Le grand voyage
Derrière les notes
Le moment est venu….
Quelques éclaircies semblent jaillir des profondeurs de l’abysse sans fond dans laquelle je m’enfonce petit à petit. Le chant de la vie, lourd de silence parait vouloir tourbillonner une dernière fois. Une dernière danse avant le grand voyage. Une nouvelle terre où les routes seront droites, les cailloux inexistants et du soleil dans le ciel. Une résurgence d’un autre moi, un autre chemin, semé de sourires et de mains tendues.
La noirceur de la nuit fait écho à ma vie. Un vide immense peuplé d’ombres malveillantes et de voix malsaines. Mais je n’ai plus peur d’elles! Non, je n’ai plus peur! Je fuis? Oui je fuis! Je fuis tout ce que j’ai été, tout ce que je n’ai pas pu être. Je fuis tous ceux qui m’ont jugé. Sentence! Et rejeté!
L’obscurité n’en finit plus, mais je suis enfin prêt. Faire semblant, voici des semaines que je fais semblant d’être celui que je ne suis pas au fond de moi, des semaines que je collectionne tantôt les vertes, tantôt les bleues, tantôt les blanches, bien cachées dans le boitier K7, ces soporifiques de la réalité viennent de m’offrir une seconde vie, celle que j’ai choisie.
Fugace éclair dans la lueur éphémère. Coup de fouet fendant l’étrange. Un visage, ou peut-être un nuage. Des traces du passé, comme une partition sans âge. Au travers des brumes qui m’enveloppent, au milieu des ténèbres qui m’engloutissent, petit à petit, ce doux visage d’antan ressurgit. Je revis nos rencontres si riches de nos échanges. Nous nous sentions à part, hors du temps. Je me savais écartelé dans mon monde, tu m’acceptais décalé dans ton monde. Peut-être que nous nous ressemblions quelque part, unis par un lien fragile, mais si vite brisé. Entre nos silences, nos regards prenaient la parole et nos rires remplissaient les espaces blancs.

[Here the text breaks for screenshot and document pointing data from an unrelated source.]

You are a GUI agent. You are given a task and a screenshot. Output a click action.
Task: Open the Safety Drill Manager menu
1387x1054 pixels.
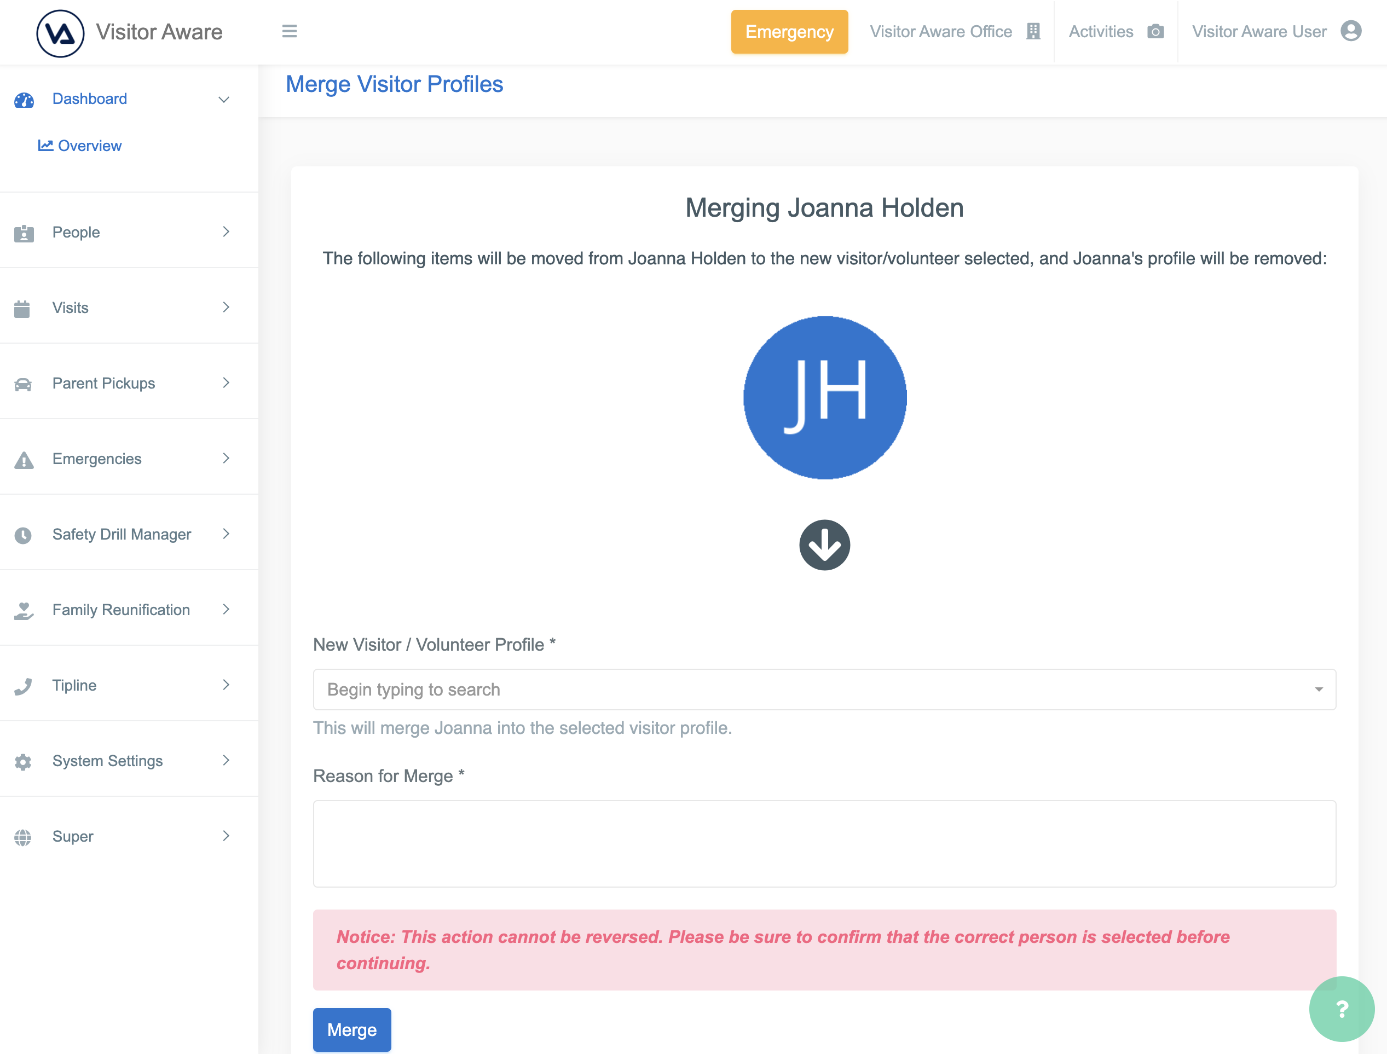coord(122,535)
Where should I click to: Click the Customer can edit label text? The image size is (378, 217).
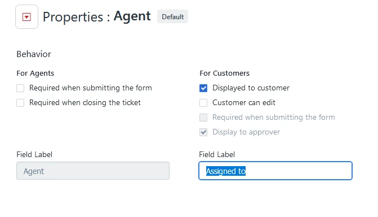pyautogui.click(x=244, y=103)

Ombre noire surgie de nulle part, Elle ne m’effraie plus. Les voix! Je les sens qui approchent, elles m’appellent pour m’emmener jusqu’à mon dernier chemin.
Nos rencontres étaient ma seule joie, j’en retrouvais la force de tenir le fil de ma vie. Ces instants que je revivais dans cette cage où on m’a mis tant de fois. Nos sourires emmêlés après deux vers mal rimés et quelques notes mal pointées. Grâce à toi, je me suis cru un temps un gamin comme les autres. Un temps que tu n’as plus voulu, un temps que tu as renié. Tu semblais te complaire dans ce monde qu’on fuyait enfants. Je te sentais t’éloigner de moi, me juger sur l’autel de la différence. Je n’ai pas compris, je nous croyais invincibles, sur le même chemin…Je ne t’ai plus jamais revu… Tu as trouvé ta voie il me semble mais je ne sais plus laquelle, je n’arrive plus à penser, tout s’égare dans ma tête, tout devient labyrinthe…

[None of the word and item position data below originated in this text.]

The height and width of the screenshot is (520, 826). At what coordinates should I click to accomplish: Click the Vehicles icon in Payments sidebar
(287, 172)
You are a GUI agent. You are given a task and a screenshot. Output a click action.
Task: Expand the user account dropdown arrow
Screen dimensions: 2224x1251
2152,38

Une ombre furtive apparaît, Je la laisse passer, je n’ai plus la force de la combattre. Je la sens me vider de ma vie…
A l’adolescence, seul au milieu des autres, les ombres et les voix ont eu raison de moi, elles étaient partout. Ils ont fini par m’enfermer dans une autre cage avec une petite fenêtre aux barreaux rouillés par le temps et les maux étouffés. Entre les cris de celui qui se prend pour un lion et l'autre qui croit être Elvis Presley, seul le chant des oiseaux arrivait à m'apaiser.
Un petit poste radio posé sur le chevet. Un type à la plume affinée et accordée à sa guitare chante le dernier tube à la mode, pénétrant sans détour mon cœur déjà si fragile. "Envole-moi, envole-moi, envole-moi, loin de cette fatalité qui colle à ma peau..."

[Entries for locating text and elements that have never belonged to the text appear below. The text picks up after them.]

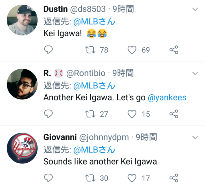Open Giovanni's Yankees logo avatar

point(22,148)
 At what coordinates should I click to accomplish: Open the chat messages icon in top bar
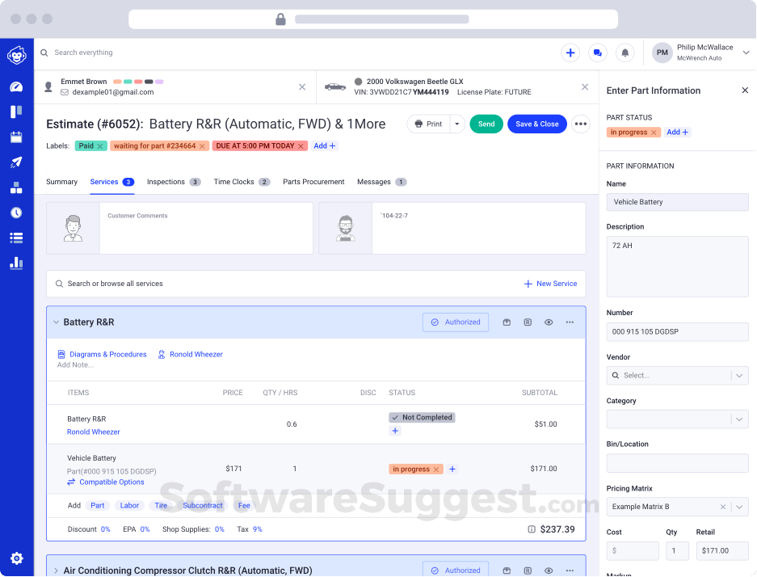[597, 52]
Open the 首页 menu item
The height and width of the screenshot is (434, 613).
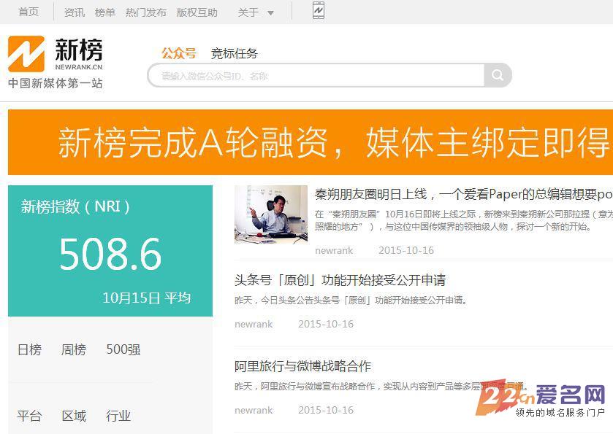pos(28,12)
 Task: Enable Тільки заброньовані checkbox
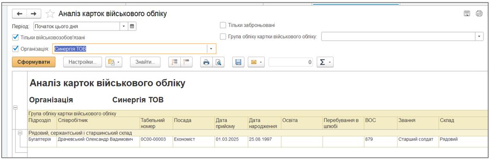(x=223, y=25)
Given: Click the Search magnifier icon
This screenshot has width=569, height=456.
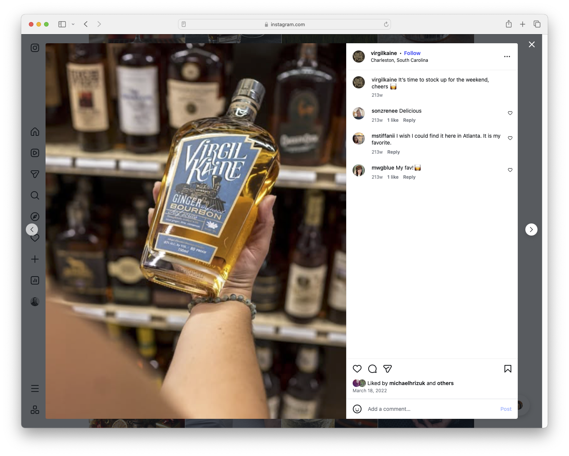Looking at the screenshot, I should 35,195.
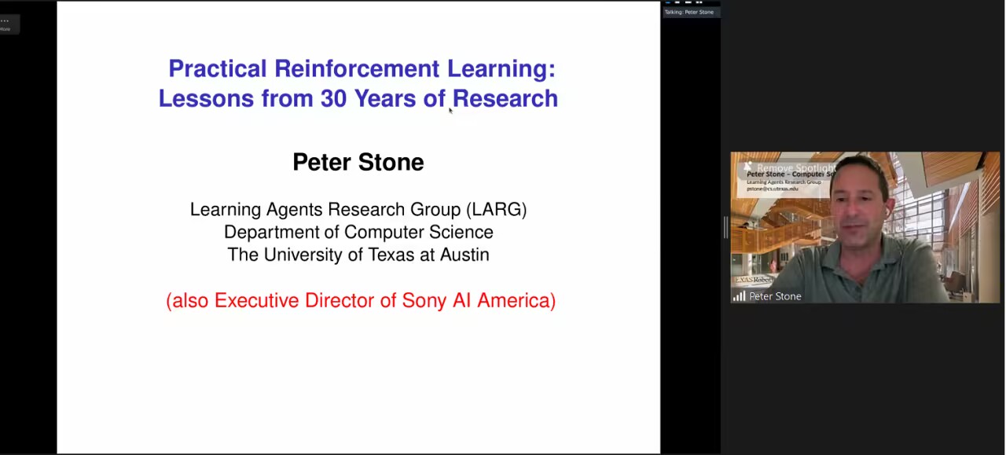Viewport: 1006px width, 455px height.
Task: Click the Practical Reinforcement Learning slide title
Action: (358, 83)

Son nom m’échappe…comme ma vie…
Je sens la profondeur de mon âme fondre et m’engloutir subtilement. Je me sens si bien, si léger…Je me sens le vent qui emmène les vagues sur la plage. Je me sens le vent qui soulève la blancheur des montagnes. Je me sens le vent qui fait voler les feuilles des arbres…
Le matin suivant ne vit pas le jour, on m’a recouvert d’un drap blanc, blanc comme la paix que j’ai enfin trouvée.